As a parent blogger that wishes to protect the privacy and identity of his/her children online, how do you do it?

The most obvious is to avoid posting your address, naming their school, etc. I’m always amazed when people check in at their banks, for example, or use FourSquare to become mayor of their child’s kindergarten. Why would you want the world at large to know where you live, where your children go to school etc?

Of course, for the vast majority of people this isn’t a concern at all. The odds of some random unknown psycho stumbling across your photos or blog posts about your family and then becoming a stalker and abducting your child or accosting you are essentially zero. If you’re a celebrity or otherwise famous, then the picture changes. And if you win the lottery? Definitely stay below the radar!

What can we do to help our children stay safe online once they grow up and start using the Internet on their own?

I talk with my children about this all the time. One thing we do is go through their friend lists together, and I notice that they are now doing the same with the youngest, which I think reinforces that they’re actually listening when we are having these discussions. My rule for them is if they wouldn’t invite that person into the house, they shouldn’t be friends with them. And never, never share phone numbers, addresses, school schedules, etc.

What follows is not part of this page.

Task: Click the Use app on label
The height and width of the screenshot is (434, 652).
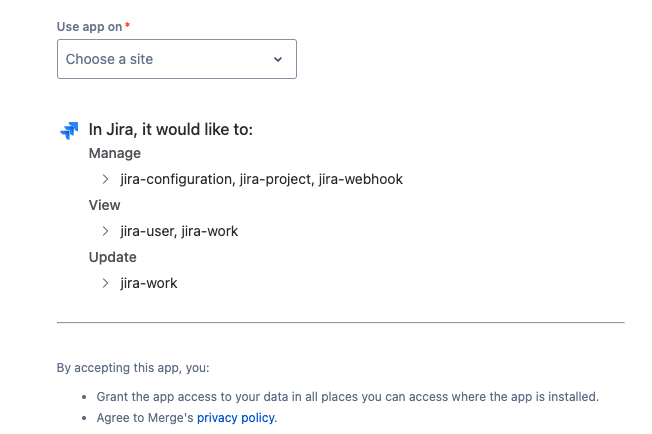Action: click(89, 27)
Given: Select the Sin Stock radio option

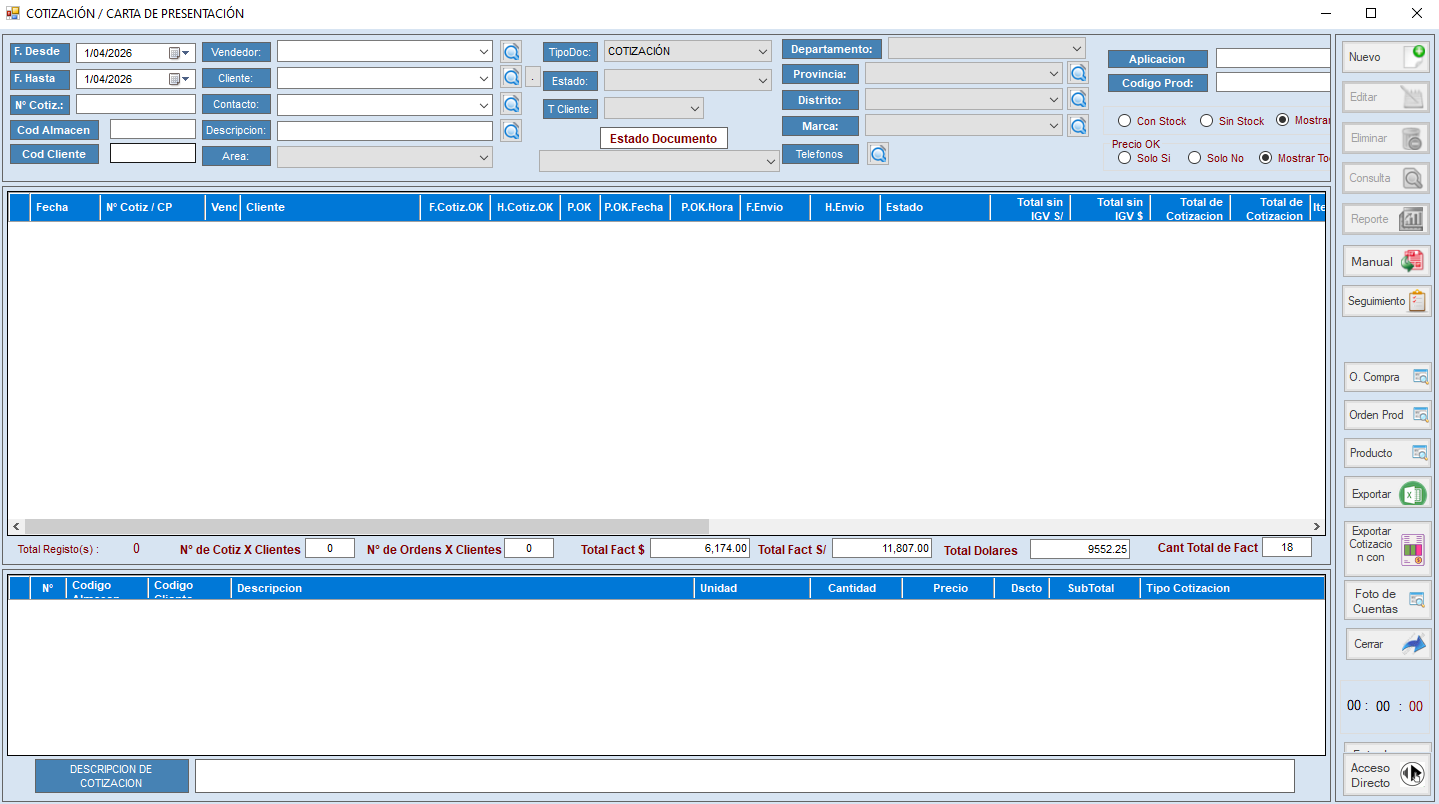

After enough years online, you learn to be a jaded optimist: always hoping to find the best in people but being fairly cautious nonetheless. Just in case.

What is you parenting philosophy when it comes to limiting your children’s access to Internet and social media?

It’s a reward for things done and done well, to be balanced with physical activity, non-screen time, play, and socializing with friends. It’s most challenging with my 15yo son who has found the joy of online PC gaming. We’re still working on that one together!

What are the main issues children and parents face when it come to privacy protection and online safety?

The biggest challenge is time and attention. A lot of parents are in a permanent state of denial about the risks their children might be incurring through specific behaviors. And children think that the world is a pretty amusing, weird, interesting place but not particularly dangerous. Certainly not when they’re sitting on the couch or at a friend’s house! But it is. And that’s part of the challenge.

How can we protect our children from cyber-bullying?

Teach them to be kind and to expect, no, to demand others be kind too. And to share with us if things are troubling so that we can at least support them emotionally even if we can’t necessarily solve the problem for them.